Las madres suelen aleccionar a sus hijos en materia de
responsabilidad. La cosa empieza con la típica retahíla de “ordena tu
habitación”, “recoge tu ropa”, “¿a dónde te crees que vas si no has terminado
de estudiar para el examen?”… ese tipo de cosas.
Y mi madre lo hizo porque yo de pequeña y hasta bastante
avanzada la adolescencia era un desastre. Estudiar, estudiaba, porque siempre
fui buena estudiante y en esa materia no di quebraderos de cabeza. Pero en lo
que tenía que ver con el orden o con recordar cosas que tenía que hacer para
cumplir con mis responsabilidades, eso ya era otro cantar. Yo era un espíritu
libre y no iba a estar ocupando mi soñadora cabecita en banalidades como
limpiar o ir a comprar unas cartulinas.
Como digo, me aleccionó. Y lo hizo tan pero tan bien que
terminé convirtiéndome en una obsesa del control y la planificación. Tengo las
tareas estrictamente divididas por días, horarios y tipos, distinguiendo
operativamente entre aquellas que pueden ser realizadas de forma simultánea y
las que no. A tal punto que, si quedo con alguien un fin de semana, un suponer,
dedico toda la semana anterior a planificar cómo cumplir entre semana con las
tareas que tengo asignadas para el día de la semana en que haya quedado con esa
persona.
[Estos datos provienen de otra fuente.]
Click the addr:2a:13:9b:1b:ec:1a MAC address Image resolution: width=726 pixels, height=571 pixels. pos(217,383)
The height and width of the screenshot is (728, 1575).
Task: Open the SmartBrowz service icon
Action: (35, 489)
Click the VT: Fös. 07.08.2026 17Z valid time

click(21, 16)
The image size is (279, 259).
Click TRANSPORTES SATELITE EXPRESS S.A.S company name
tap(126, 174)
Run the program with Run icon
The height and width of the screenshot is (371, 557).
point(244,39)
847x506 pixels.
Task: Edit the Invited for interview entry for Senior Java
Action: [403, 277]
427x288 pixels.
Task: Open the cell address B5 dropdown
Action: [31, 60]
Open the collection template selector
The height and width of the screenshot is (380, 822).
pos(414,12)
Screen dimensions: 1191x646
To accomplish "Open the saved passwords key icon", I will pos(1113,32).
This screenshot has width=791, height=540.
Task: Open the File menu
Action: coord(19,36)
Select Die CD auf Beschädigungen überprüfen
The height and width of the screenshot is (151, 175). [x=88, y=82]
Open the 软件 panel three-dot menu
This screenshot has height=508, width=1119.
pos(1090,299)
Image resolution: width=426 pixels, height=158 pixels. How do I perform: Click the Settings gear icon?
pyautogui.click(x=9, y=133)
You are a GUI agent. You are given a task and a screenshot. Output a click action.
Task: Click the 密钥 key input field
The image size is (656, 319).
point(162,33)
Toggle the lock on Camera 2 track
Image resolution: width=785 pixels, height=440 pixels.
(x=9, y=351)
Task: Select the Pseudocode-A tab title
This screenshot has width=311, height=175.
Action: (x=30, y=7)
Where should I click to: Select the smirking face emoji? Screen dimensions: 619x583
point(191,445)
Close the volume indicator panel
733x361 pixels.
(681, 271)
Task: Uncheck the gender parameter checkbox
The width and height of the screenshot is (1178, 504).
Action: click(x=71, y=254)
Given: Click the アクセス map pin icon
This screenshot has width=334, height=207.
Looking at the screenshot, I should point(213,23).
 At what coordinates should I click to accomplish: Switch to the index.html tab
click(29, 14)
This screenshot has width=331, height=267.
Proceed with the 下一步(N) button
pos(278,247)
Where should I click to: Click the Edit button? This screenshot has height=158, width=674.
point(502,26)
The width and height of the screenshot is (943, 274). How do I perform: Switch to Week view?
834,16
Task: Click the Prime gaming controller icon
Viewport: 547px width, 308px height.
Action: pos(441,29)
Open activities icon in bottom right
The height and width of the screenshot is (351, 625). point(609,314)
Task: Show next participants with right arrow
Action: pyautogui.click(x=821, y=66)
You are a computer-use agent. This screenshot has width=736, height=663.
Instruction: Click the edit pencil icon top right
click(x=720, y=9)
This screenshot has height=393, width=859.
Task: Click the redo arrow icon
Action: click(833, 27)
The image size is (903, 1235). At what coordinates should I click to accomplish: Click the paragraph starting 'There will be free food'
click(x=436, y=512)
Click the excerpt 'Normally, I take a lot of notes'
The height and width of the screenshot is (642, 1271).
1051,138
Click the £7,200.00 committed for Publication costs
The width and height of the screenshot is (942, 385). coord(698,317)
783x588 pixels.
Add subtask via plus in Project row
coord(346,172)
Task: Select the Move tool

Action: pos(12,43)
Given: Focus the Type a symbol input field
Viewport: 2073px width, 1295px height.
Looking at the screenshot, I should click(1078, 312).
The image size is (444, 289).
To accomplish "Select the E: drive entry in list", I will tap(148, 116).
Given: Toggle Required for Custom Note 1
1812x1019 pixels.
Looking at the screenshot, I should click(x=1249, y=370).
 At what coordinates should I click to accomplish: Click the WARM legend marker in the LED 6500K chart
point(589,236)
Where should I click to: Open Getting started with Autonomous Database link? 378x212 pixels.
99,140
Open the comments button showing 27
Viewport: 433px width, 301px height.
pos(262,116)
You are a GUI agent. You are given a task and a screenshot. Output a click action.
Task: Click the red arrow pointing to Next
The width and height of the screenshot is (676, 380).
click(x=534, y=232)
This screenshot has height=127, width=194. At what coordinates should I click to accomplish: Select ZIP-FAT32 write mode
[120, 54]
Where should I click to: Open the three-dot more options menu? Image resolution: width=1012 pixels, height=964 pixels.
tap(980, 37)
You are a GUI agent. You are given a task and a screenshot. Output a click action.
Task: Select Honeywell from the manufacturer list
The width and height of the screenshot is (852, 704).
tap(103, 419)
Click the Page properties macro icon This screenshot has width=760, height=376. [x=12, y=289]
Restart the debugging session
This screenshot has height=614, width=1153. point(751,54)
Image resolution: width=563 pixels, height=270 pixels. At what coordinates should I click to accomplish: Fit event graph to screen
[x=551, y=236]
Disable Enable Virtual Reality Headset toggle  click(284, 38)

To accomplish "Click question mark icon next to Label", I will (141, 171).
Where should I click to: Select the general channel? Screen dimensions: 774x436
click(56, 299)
Es decir, no soy capaz de disfrutar del tiempo libre si no he cumplido
previamente con mis obligaciones. Obligaciones que, según el churri, a veces
hasta me invento yo sola.
Lo contradictorio de tener una madre hippie como la mía es
que, igual que te dice una cosa, te dice otra. Digo esto porque hace un tiempo
hablaba con ella por Skype y le estaba contando mis planes para el fin de
semana siguiente. Se percató de que los planes de diversión eran en realidad
como un “metaplan” que englobaba otros múltiples planes de limpieza de muebles
y planchado de ropa.
Así que mi progenitora dedicó tiempo a destejer esa maraña
de responsabilidades que había tejido con primor años ha en mi cabecita. Me decía
“Ay, m´hijita (expresión muy popular usada en el Río de la Plata), por una
semana que se te queden los muebles sin limpiar no se va a acabar el mundo;
tienes que disfrutar del tiempo libre; es que te veo como agobiada”. Y yo,
presa del pánico y casi con lágrimas en los ojos, le respondía “¡¿Pero cómo voy
a dejar los muebles polvorientos una semana?! No, no, no. De alguna forma me
apañaré”.
Creo que por un lado tiene que haber quedado orgullosa de lo
bien preparada que me dejó para la vida y las responsabilidades diarias pero
por otro debe pensar que ha creado un monstruo. A veces no hay que insistir
tanto en eso de inculcar valores porque, en ocasiones, al final nos lo tomamos
en serio. Le preguntaré al respecto cuando vuelva a hablar con ella por Skype.
El domingo a las siete de la tarde, como tiene que ser.